米国のトランプ前大統領が率いる教育省は、女子大のスミス大学を対象に調査を開始した。同大学がトランスジェンダー女性の受け入れを認めていることを受け、教育省の市民権局は「Title IX(1972年の男女差別禁止法)に違反する」と主張している。
教育省は声明で「Title IXには単性別の例外規定があり、生物学的な性差に基づく場合に限り、全男性または全女性の学生を受け入れることが認められている。しかし、性自認に基づく場合はこの例外が適用されない」と説明。その上で「女子大が男性を自認する学生を受け入れれば、単性別の資格を失うことになる」と指摘した。
スミス大学は1871年に設立された歴史的女子大で、2015年からトランスジェンダー女性を含む「自認する女性(シスジェンダー、トランスジェンダー、ノンバイナリーを含む)」の受け入れを開始。

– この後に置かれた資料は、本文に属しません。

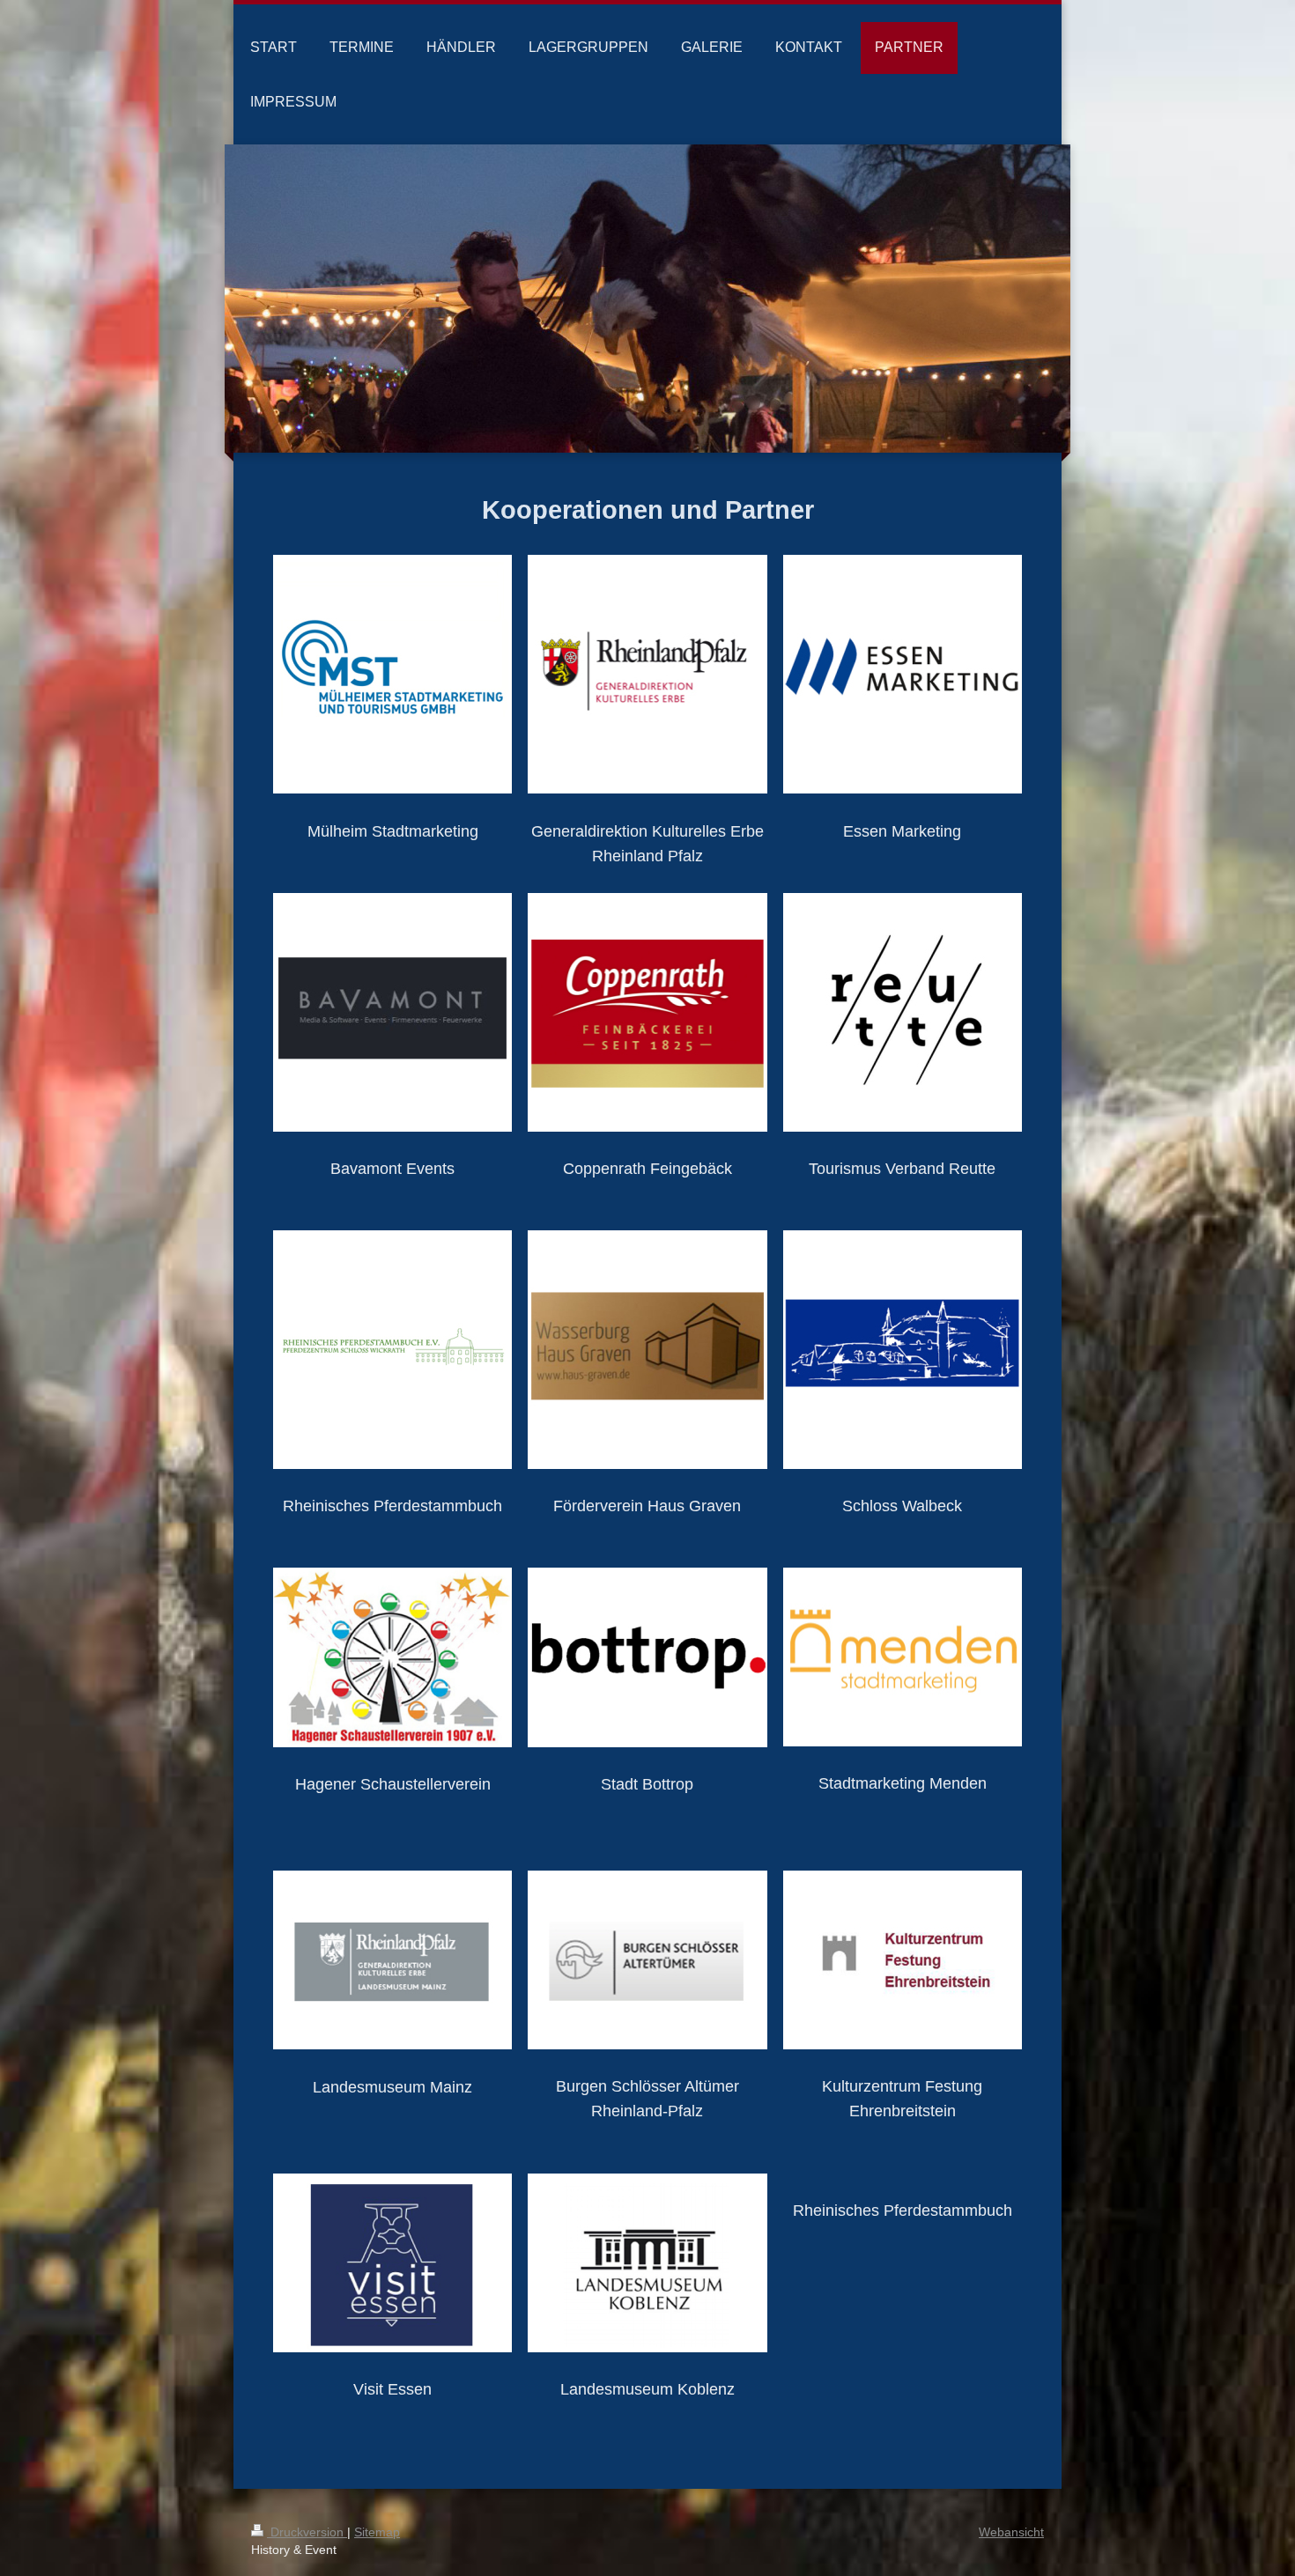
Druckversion (307, 2532)
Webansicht (1011, 2532)
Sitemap (377, 2532)
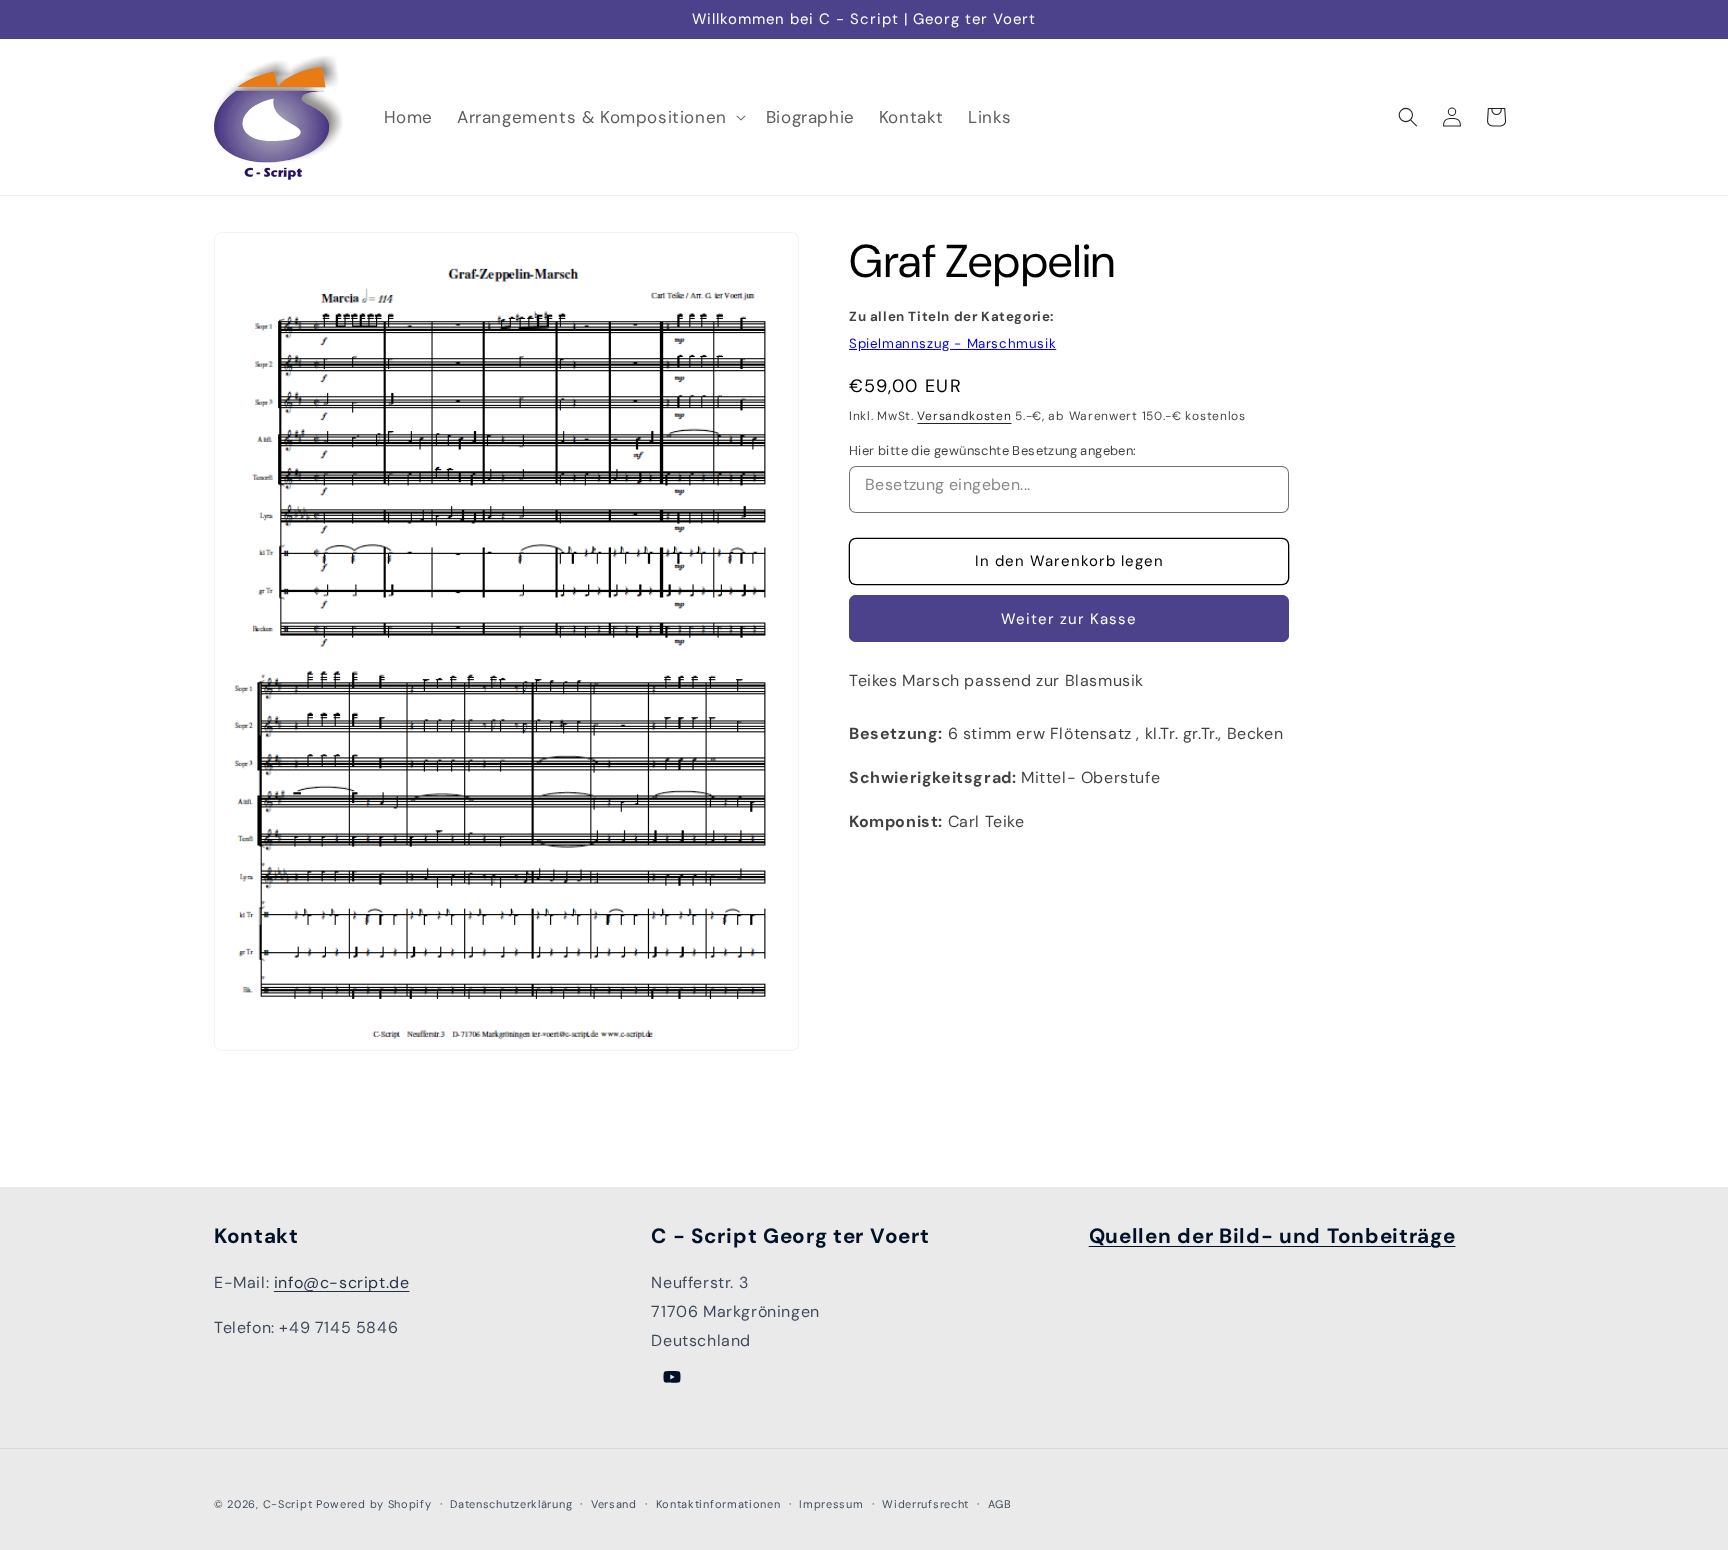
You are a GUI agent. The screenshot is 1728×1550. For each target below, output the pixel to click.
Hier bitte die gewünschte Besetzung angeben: (993, 451)
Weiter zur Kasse (1069, 619)
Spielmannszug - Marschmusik (952, 343)
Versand (614, 1504)
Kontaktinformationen (718, 1504)
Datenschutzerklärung (511, 1504)
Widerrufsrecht (925, 1504)
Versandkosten (964, 416)
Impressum (831, 1504)
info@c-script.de (342, 1282)
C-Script (288, 1504)
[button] (599, 117)
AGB (1000, 1504)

同様の方針を採る歴史的女子大は他にも存在する。
教育省が「プライベートな空間への侵入」を懸念している点については、同大学のウェブサイトで「全性別対応の個室トイレや、プライベートな更衣・シャワー設備を備えた全性別対応ロッカールームを提供している」と明記されている。
LGBTQ+権利団体「ナショナル・センター・フォー・レズビアン・ライツ」の弁護士シャノン・ミンター氏はCNNの取材に対し、「この調査は政府による私立教育機関への横暴な介入だ」と批判。「女子大がトランスジェンダー学生の受け入れを選択した場合、連邦政府による迫害を恐れることなく自由に実施できるべきだ」と述べ、トランプ政権の排除主義的な姿勢を強く非難した。